Locals say economy poor

| 02/10/2008

(CNS): Consumers are pessimistic about the status of the Cayman Islands economy according to the findings of the most recent Tower Omnibus Survey. The survey found 35 percent of all respondents feel that the Cayman Islands economy is doing poorly, and only 15 percent said they thought it was doing well.

The consumer research survey was carried out among 1,000 respondents and of those 477 were Caymanians. Among those the level of pessimism was even greater with nearly 42 percent of Caymanians saying the economy was doing poorly while 28 percent felt it was showing an average performance and under 15 percent said it was doing well. In both case the remaining percentage either did not respond to the question or said they did not know. The question on the economy was privately sponsored by local economist and consultant Paul Byles, Managing Director of Focus Corporate Services & Consulting.

 “I thought the question would provide us with some insights on the actual state of things on the ground, aside from the anecdotal evidence out there”, said Byles. There seems to be some differing views on how our economy is doing.

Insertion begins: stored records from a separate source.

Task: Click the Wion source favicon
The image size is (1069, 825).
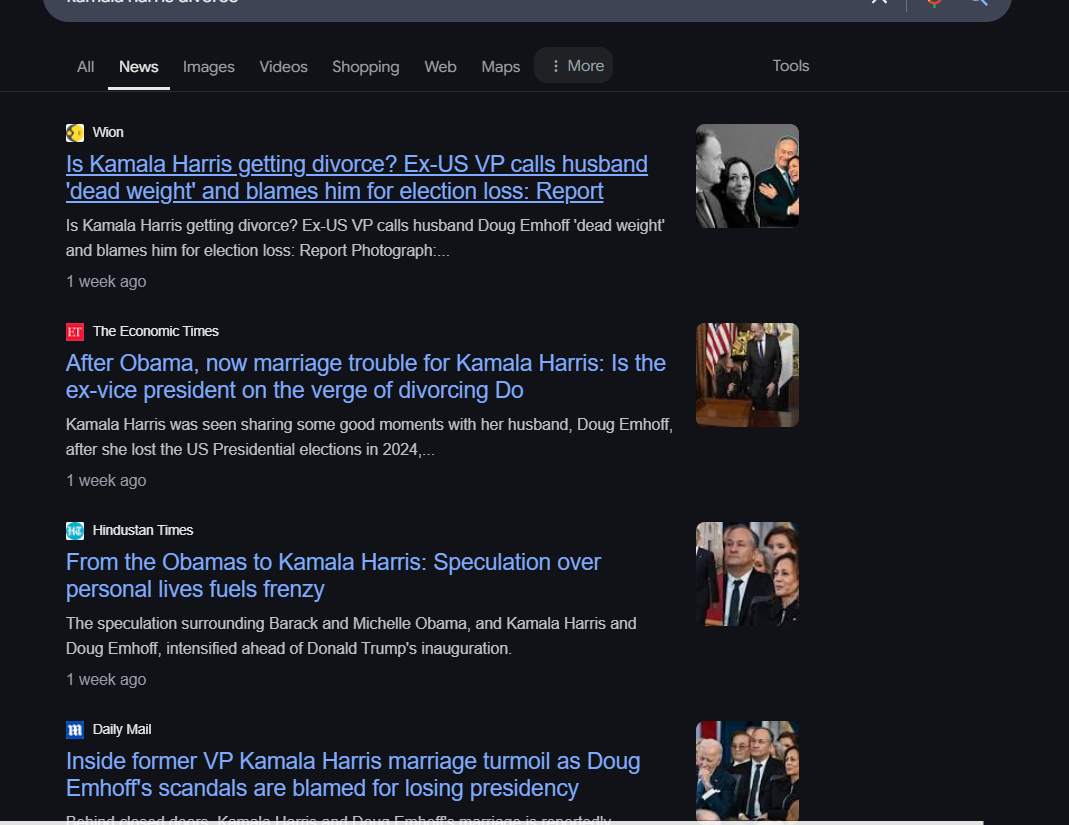Action: click(75, 133)
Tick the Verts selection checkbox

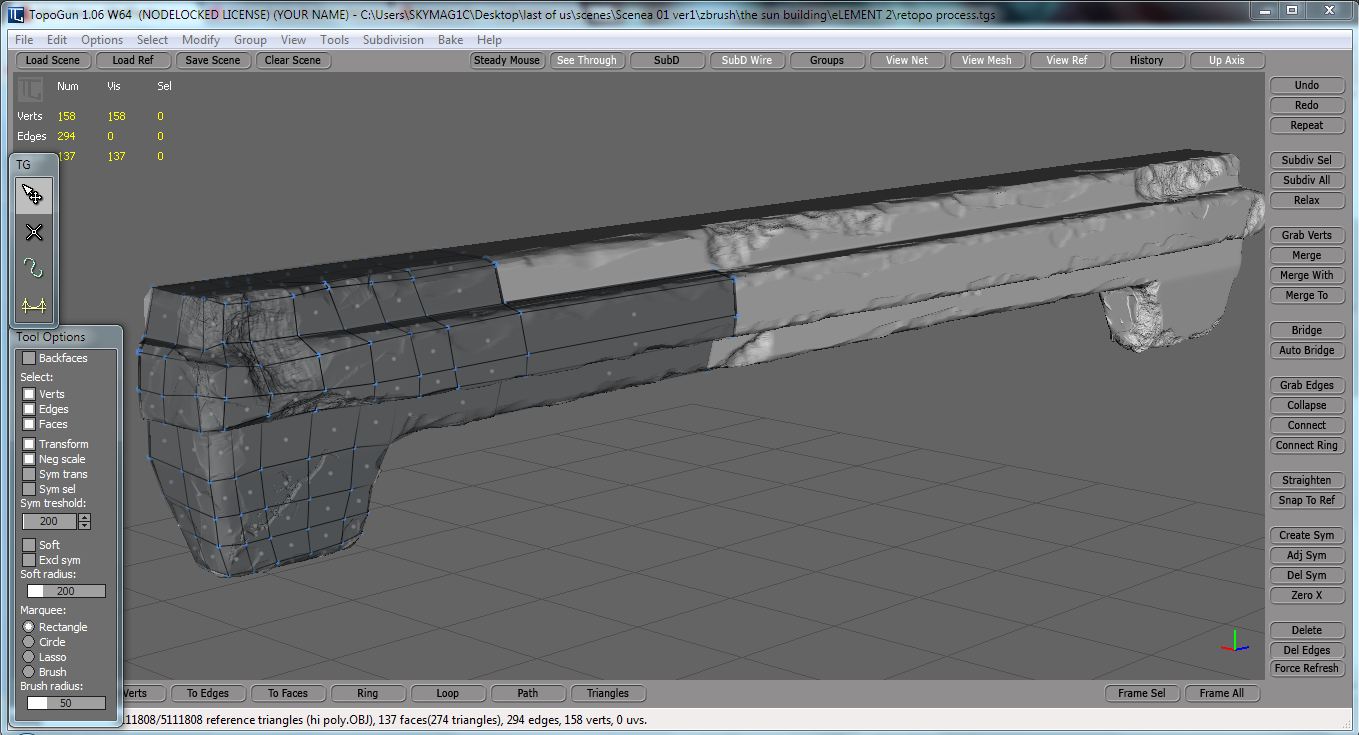pyautogui.click(x=29, y=394)
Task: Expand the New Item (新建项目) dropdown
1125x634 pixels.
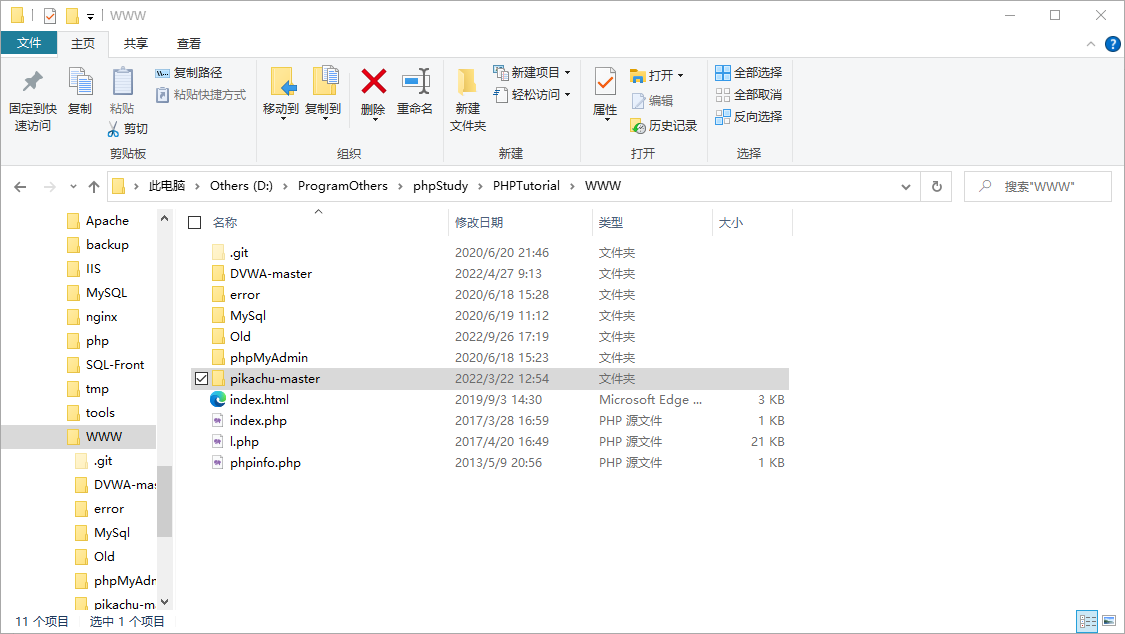Action: click(567, 73)
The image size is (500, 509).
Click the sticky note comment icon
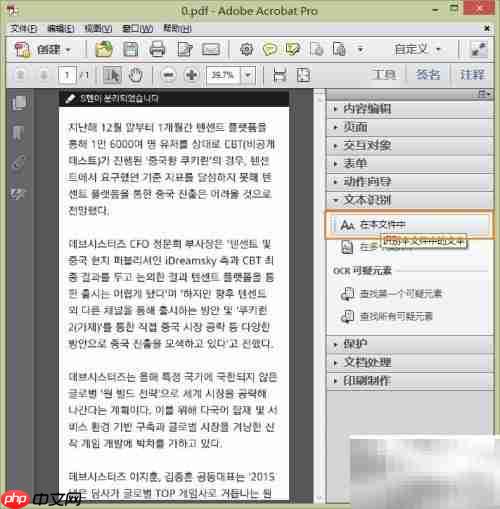point(270,49)
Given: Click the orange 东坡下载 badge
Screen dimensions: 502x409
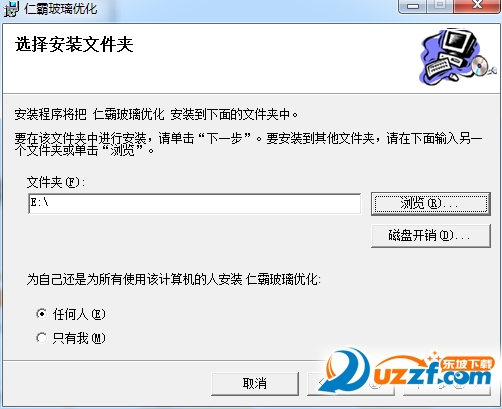Looking at the screenshot, I should (x=467, y=364).
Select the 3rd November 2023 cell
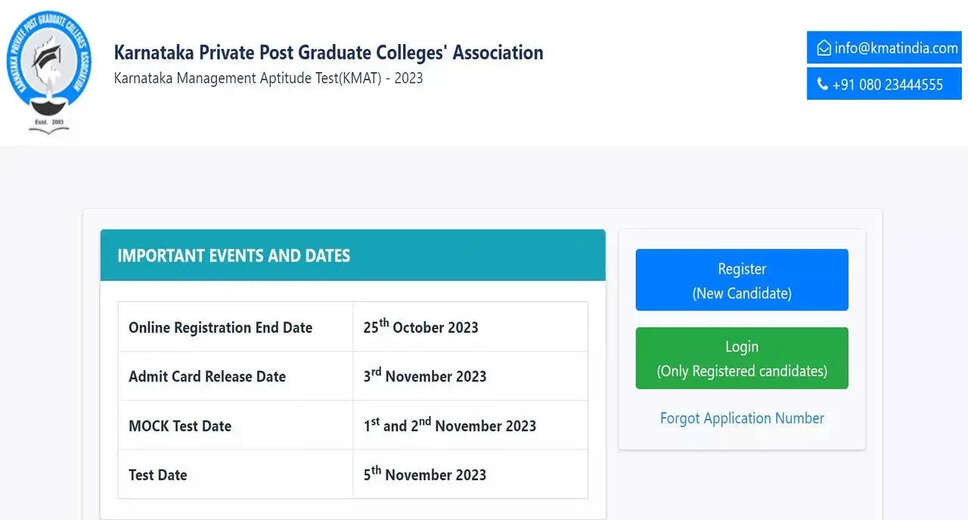968x520 pixels. point(425,376)
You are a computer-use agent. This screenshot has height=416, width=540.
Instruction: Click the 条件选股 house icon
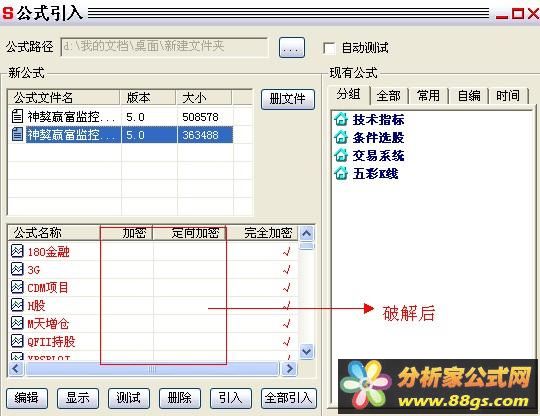[341, 137]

People often point to the number of new licenses in the offshore sector as an indication, but while this is a good partial indicator there are other factors that when brought together, can give a clearer indication of how the local economy is really doing.”

He said that a survey question like the economy one, while not official data, provides important information about confidence in the wider economy, an indicator that has been utilised by most advanced economies for years. Byles added that it shows that there is a lack of confidence in the local economy and is something that policymakers should take serious note of because it also affects their expenditure patterns in the short to medium term. 

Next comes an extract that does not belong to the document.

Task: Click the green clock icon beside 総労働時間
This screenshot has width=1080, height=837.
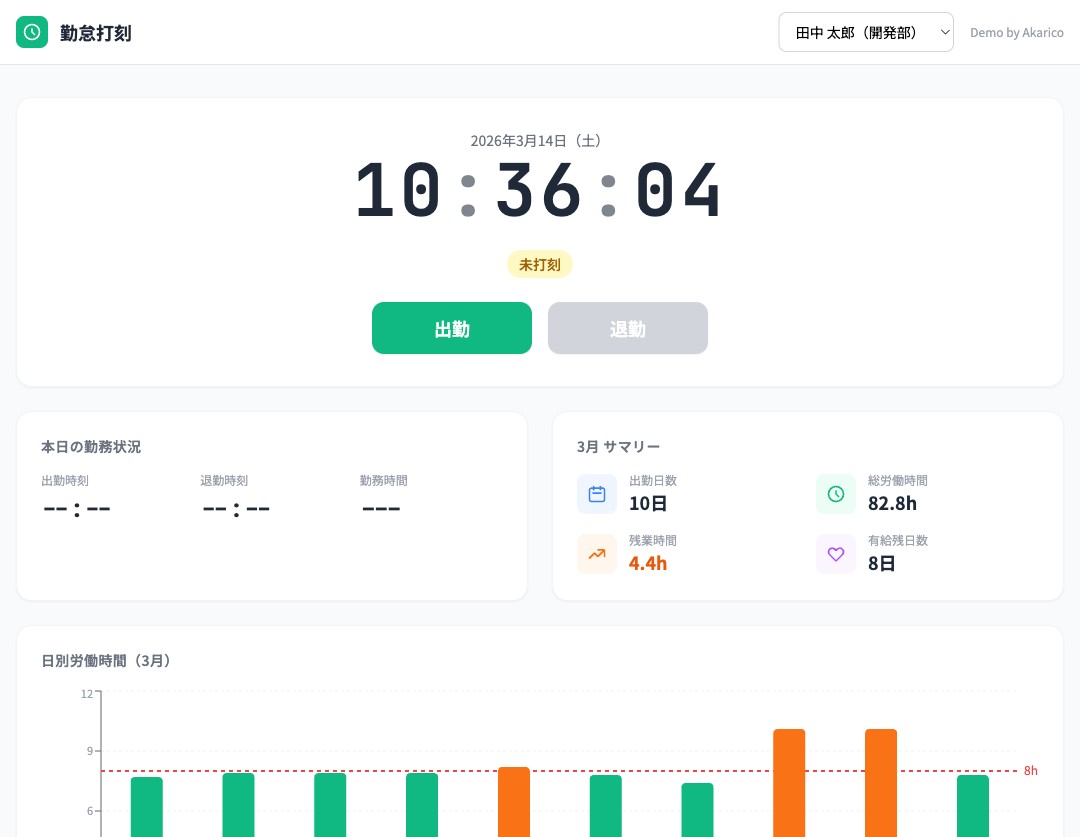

Byles said that the Government should create an index of various indicators to utilise as a ‘confidence measure’ which can be included in planning discussions among policymakers and officials on where the country’s economy is going as it helps to better forecast future expenditure and investment behaviour.  

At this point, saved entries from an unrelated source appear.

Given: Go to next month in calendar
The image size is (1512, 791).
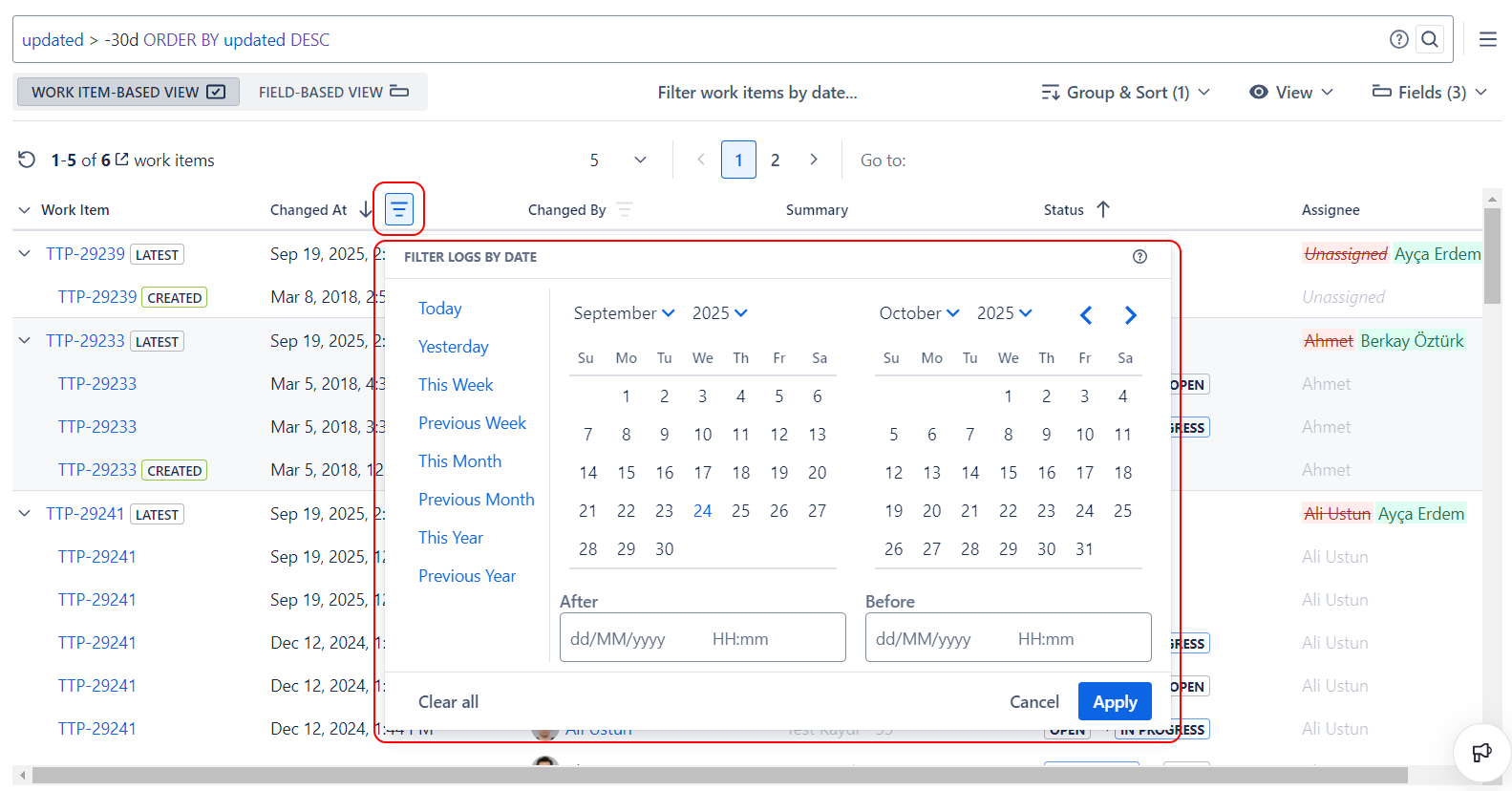Looking at the screenshot, I should (1130, 314).
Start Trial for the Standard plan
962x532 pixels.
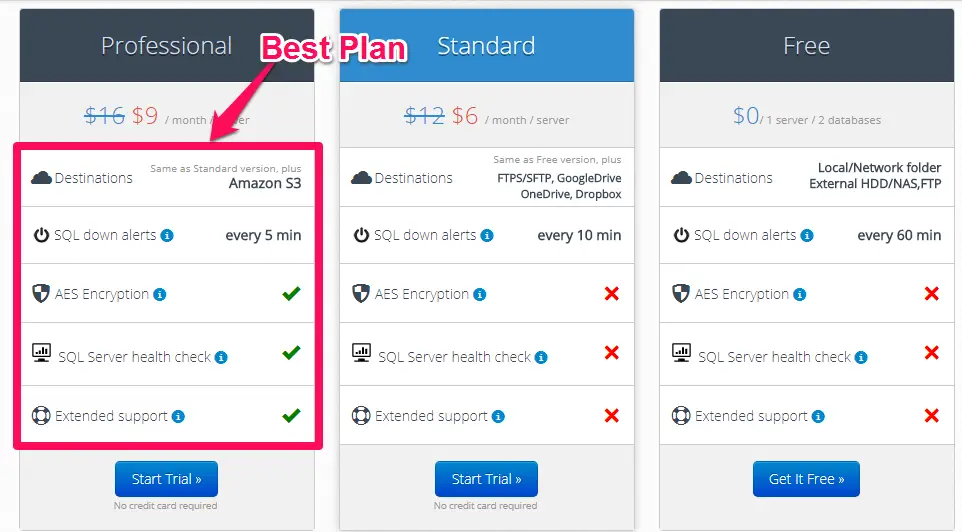[486, 479]
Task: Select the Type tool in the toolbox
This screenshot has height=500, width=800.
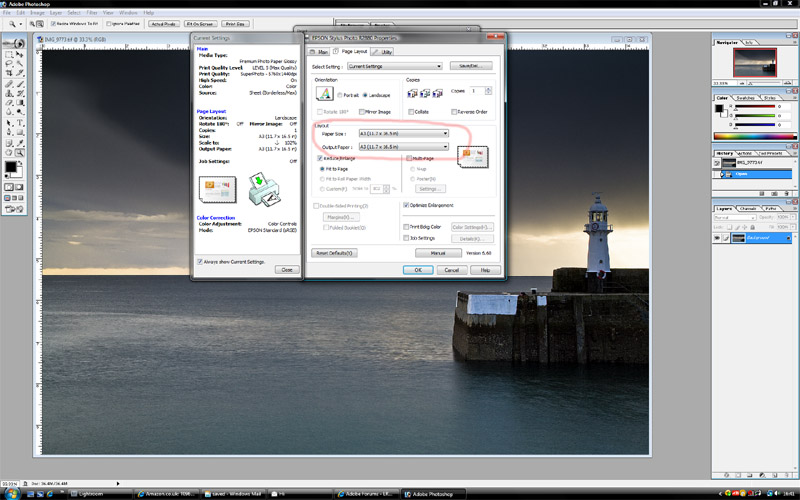Action: coord(20,122)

“Having an indicator of either business or consumer confidence in the economy which can be compared to previous periods as a benchmark has been implemented in most advanced countries for decades. Its just that the Cayman Islands is unfortunately very much behind in comparison when it comes to drawing on tools, and the underlying information, for modern economic planning and management. It is important that the traditional approach changes very soon” added Byles.